Заголовок, впрочем, остался прежним. Что же касается нецензурных выражений, спор был заведомо проигран, ибо в те годы печатное слово далеко еще не вступило в полосу нынешней вседозволенности, и издатели даже задумываться не хотели, что перед ними: грубый эпатаж, элементарная распущенность или творческая необходимость (лишь за пять лет до описываемых событий закончились в Америке длительные судебные прения вокруг «Улисса», где, правда, слов, от которых краснеет бумага, куда больше, чем у Фолкнера; разрешив роман к печатанию на территории Соединенных Штатов, судья Джон Вулси вписал свое имя в литературную историю). Впрочем, на сей раз Фолкнер не проявил обычной энергии в борьбе за оригинал.
И, пожалуй, не просто потому, что знал, что эта борьба безнадежна. Он и впрямь до последнего сомневался, получилось ли у него что-нибудь стоящее.
Верно, в последнее время он недомогал, болела спина, и эти боли будут отныне часто возобновляться, он узнает запахи больничной палаты, даже торжественная церемония в Париже, — много лет спустя, — где его чествовали как кавалера ордена Почетного легиона, — оборвется срочной госпитализацией. И в последний путь писатель отправится тоже из больницы.
Верно и то, что скверно складывались дела дома. Едва проводили и оплакали Дина, как свалилась новая беда, не такая, конечно, фатальная, можно даже сказать, рутинная, но также нарушившая ход жизни, поломавшая домашний очаг, а, по воспоминаниям Джона, дом для Фолкнеров был «больше, чем святилище, больше, чем обитель, — символ прочности и надежности, мы оберегали его, как могли». Старшую дочь Эстелл, падчерицу Фолкнера, оставил с младенцем на руках муж. Приемный отец всячески стремился развлечь Викторию, находил для нее занятия, часами читал вслух Китса и Хаусмена. Позднее она говорила просто: «Он спас мне жизнь».
И все-таки это были лишь, так сказать, сопутствующие неблагоприятные обстоятельства. Что действительно лишало покоя — и когда писал роман, и даже после того, как закончил, — так это совершенная новизна опыта. Он и возлагал надежды на книгу — моя лучшая вещь впереди, говорил писатель одному студенту Миссисипского университета, явно имея в виду «Дикие пальмы», — и одушевлялся («могу писать с закрытыми глазами…»), и вместе с тем испытывал тяжкие сомнения.

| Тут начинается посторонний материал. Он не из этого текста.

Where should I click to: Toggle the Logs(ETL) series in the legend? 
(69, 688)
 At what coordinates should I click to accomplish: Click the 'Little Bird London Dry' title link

Фолкнер всегда писал о трагизме человеческого удела на земле, о страдании и боли, о безумии и несчастьях. Но прежде драмы, даже и принимая вселенские, библейские масштабы, разыгрывались на родной почве, четко соотносились с социальной историей Юга. Безумцев, мучеников, карьеристов, гибнувших под обломками своих замыслов, окружала, обволакивала природа, удерживала от окончательного падения память — вместилище не только преступлений, но добра, теплоты, мужества. Теперь от всего этого сохранились лишь «пальмовые листья, бьющиеся с диким сухим горьким звуком о блестящую поверхность воды», — сквозной образ беды и непокоя. Ушли даже люди, остались знаки, символы — чертеж. Ибо разве это люди — персонажи «Диких пальм»? По фолкнеровским понятиям, разумеется, нет, иные даже имени лишены, а у тех, кому оно дано, отнято главное — история, историческая память. Прекрасный объект для эксперимента, для испытания идеи. Впоследствии Фолкнер так говорил о «Диких пальмах»: «Я контрастно противопоставляю два типа любви. Один человек жертвует всем ради любви к женщине, другой — жертвует всем, чтобы от любви освободиться».